(Task requirements)
In the entries that follow, the first line to write out is the one containing "The width and height of the screenshot is (1568, 717).", and the last is the one containing "Task: Expand the Service Discovery section". Reproduce that stretch exactly, with nothing before or after it.
'''
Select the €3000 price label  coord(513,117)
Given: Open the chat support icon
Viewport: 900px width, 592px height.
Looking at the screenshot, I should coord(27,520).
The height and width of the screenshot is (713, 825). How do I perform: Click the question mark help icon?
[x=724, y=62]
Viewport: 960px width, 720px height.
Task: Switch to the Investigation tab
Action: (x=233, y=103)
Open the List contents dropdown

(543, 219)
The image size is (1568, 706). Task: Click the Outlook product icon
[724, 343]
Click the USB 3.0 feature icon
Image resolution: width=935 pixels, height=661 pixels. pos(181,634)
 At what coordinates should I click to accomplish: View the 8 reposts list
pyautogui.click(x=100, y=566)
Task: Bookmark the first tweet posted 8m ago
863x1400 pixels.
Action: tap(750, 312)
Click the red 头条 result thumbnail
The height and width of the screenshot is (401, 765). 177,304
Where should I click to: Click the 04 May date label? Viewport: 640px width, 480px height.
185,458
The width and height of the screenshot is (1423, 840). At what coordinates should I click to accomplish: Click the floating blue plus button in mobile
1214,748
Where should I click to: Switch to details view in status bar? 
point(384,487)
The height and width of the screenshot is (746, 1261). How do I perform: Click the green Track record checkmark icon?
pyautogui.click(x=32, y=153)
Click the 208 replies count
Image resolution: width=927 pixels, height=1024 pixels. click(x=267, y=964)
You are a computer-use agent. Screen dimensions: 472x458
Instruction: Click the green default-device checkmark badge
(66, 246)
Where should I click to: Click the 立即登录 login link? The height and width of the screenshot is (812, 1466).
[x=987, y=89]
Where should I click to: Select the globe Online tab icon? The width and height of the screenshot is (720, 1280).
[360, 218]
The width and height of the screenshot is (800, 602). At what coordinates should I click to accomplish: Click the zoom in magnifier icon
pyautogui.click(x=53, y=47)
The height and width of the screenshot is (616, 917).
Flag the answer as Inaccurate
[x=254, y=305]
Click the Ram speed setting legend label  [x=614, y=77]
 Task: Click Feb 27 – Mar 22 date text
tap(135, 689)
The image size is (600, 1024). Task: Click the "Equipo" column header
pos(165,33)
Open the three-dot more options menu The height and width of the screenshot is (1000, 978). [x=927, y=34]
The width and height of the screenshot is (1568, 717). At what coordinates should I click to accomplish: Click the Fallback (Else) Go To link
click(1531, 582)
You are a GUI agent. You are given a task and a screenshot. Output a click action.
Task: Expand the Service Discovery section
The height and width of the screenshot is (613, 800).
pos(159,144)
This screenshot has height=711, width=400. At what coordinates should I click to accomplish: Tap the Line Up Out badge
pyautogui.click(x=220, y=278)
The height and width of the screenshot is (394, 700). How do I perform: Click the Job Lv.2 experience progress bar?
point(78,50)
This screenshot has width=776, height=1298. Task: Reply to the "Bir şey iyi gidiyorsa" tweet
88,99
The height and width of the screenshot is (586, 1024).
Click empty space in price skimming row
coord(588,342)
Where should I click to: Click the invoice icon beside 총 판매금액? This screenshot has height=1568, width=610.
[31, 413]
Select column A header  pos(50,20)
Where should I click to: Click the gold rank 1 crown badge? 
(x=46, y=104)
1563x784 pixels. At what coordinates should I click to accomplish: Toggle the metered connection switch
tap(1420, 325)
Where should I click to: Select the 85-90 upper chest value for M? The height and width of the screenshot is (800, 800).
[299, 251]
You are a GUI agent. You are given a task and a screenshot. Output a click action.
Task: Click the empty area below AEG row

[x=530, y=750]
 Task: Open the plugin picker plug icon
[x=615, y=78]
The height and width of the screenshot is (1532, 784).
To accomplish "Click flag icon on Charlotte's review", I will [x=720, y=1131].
'''
(Completed task)
The width and height of the screenshot is (1568, 717). At what coordinates should I click to accomplish: Click the Fallback (Else) Go To link
click(1531, 582)
You are a GUI agent. You are given a task and a screenshot. Output a click action.
Task: Expand the Service Discovery section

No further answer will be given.